How to make a Sbagliato: The "Mistaken Negroni"

How to make a Sbagliato: The "Mistaken Negroni"

Our doyen of drinks Eric Twardzik considers the accidental Negroni alternative.

Illustration by John Molesworth.

Leave it to the Italians to find perfection in a mistake. 

As the oft-repeated story goes, a waiter at Milan’s Bar Basso accidentally served a Negroni with prosecco in place of gin, to his client’s satisfaction. From this snafu, the Negroni Sbagliato—or “mistaken Negroni”— was born.

I’m always a bit amazed that it was an accident at all. It seems perfectly natural to substitute heavy, juniper-laced gin with sweet, bubbly wine. It’s also just one step removed from the Negroni’s granddaddy, the Americano, which was favoured by stateside tourists because it tamed bitter Campari and sweet vermouth with soda water (this, I should add, is also a fine mid-summer day drink).

Most recipes prescribe an equal-parts ratio, in keeping with the Negroni formula and that original mistaken order. But I find that light, fizzy prosecco needs reinforcements to bat against a bitter liqueur and an aromatized wine and bump its respective portion to three parts. However, I think it’s best served like a standard Negroni, in a chilled rocks glass over a few sizable cubes (unlike Bar Basso, where the drink now comes in a vase-sized goblet with a footlong stem). The key is to top it off with prosecco slowly, to preserve the carbonation. 

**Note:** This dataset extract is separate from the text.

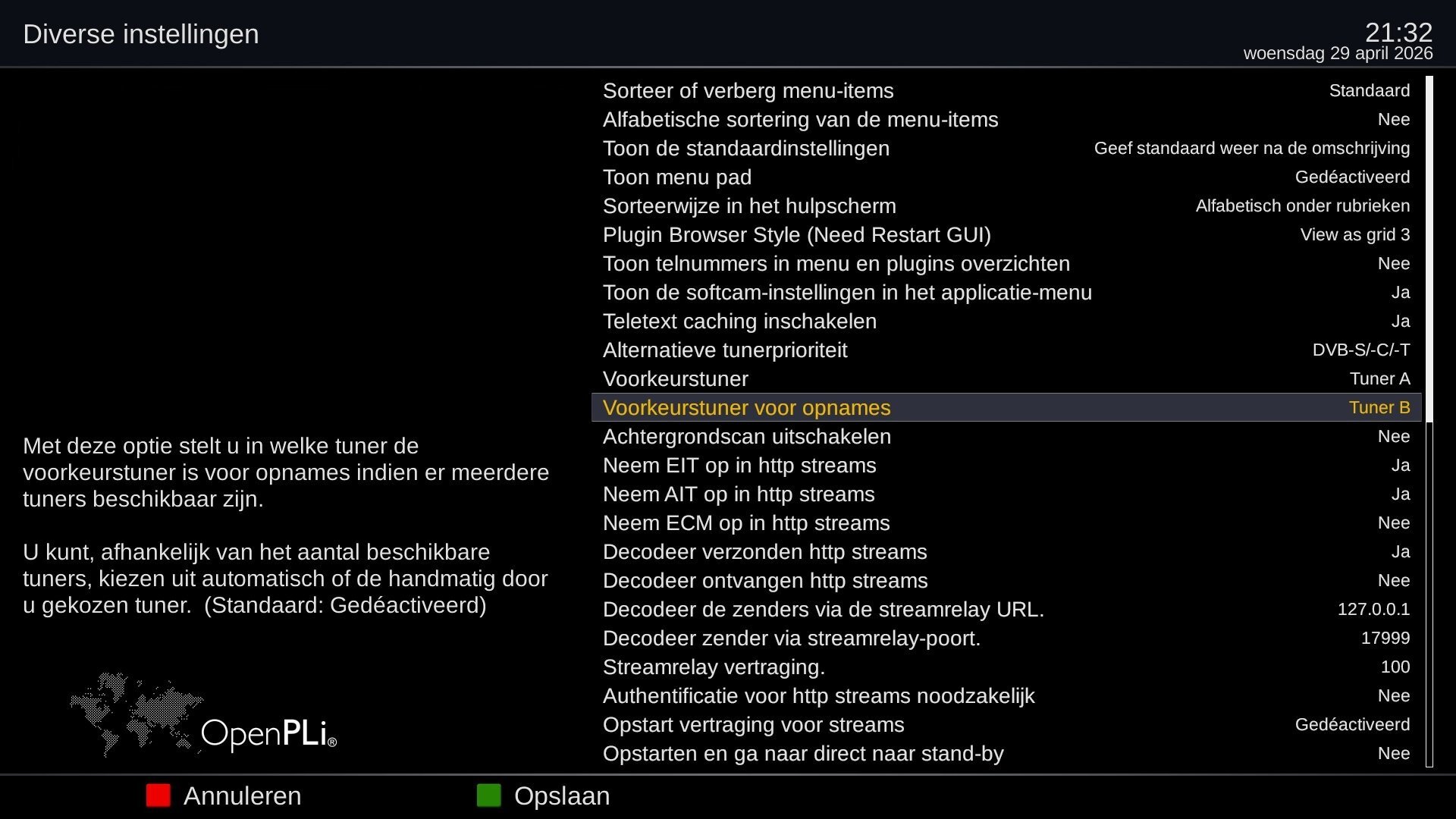Click the settings list scrollbar
This screenshot has height=819, width=1456.
1429,421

Aside from prosecco’s refreshing aspect, it turns the Sbagliato into a true session cocktail by replacing the Negroni’s highest-proof player. You can easily put away two or three before dinner, preferably in a sunlit piazza, though a back porch or a favourite living room chair make perfectly acceptable substitutes.   

Negroni Sbagliato

30 ml Campari 

30ml sweet vermouth

90ml prosecco

Orange peel, for garnish

Add Campari and sweet vermouth to a chilled rocks glass with ice. Top slowly with prosecco. Garnish with an orange peel and serve.